* _WHAT YOU SHOULD DO_
Reproduce verbatim the line containing "You are a computer-use agent." and every line that follows it through the end of the entries below, omitting all pictures.

* _Items from a data source_

————————

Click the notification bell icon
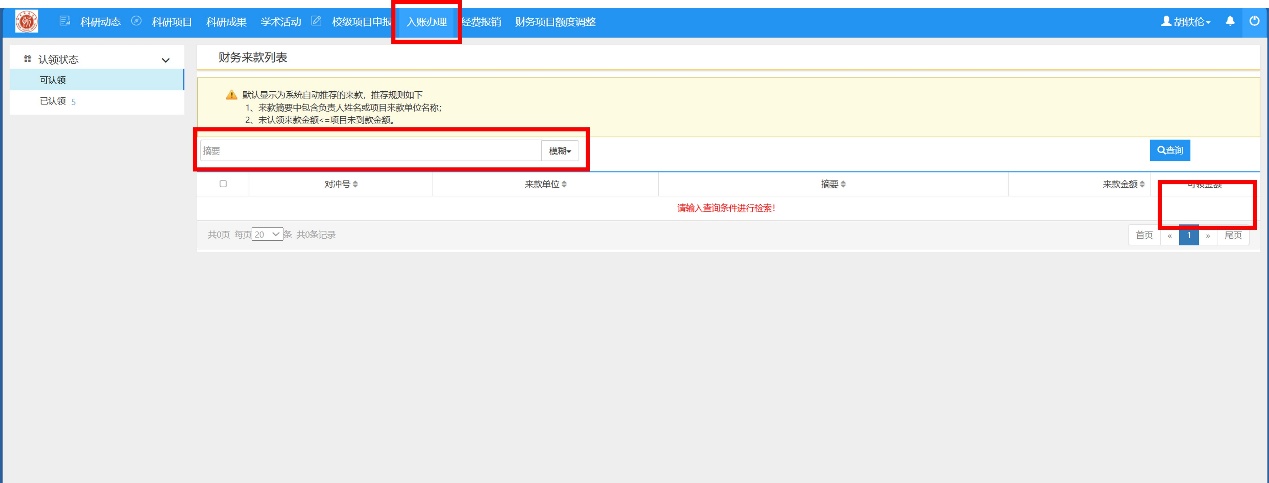This screenshot has height=483, width=1269. (x=1230, y=21)
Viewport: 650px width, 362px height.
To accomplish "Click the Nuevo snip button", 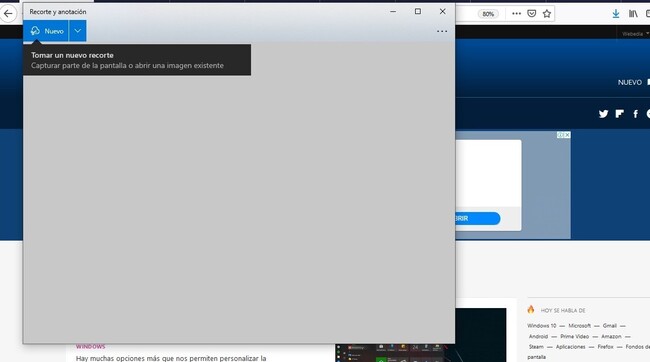I will coord(46,31).
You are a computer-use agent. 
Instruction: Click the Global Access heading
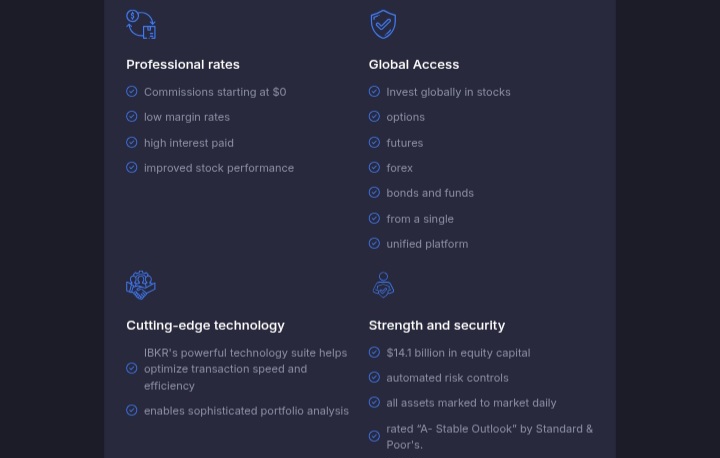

————————

* _SOLVED EXERCISE_
You are a computer-use agent. 
Instruction: Click the Global Access heading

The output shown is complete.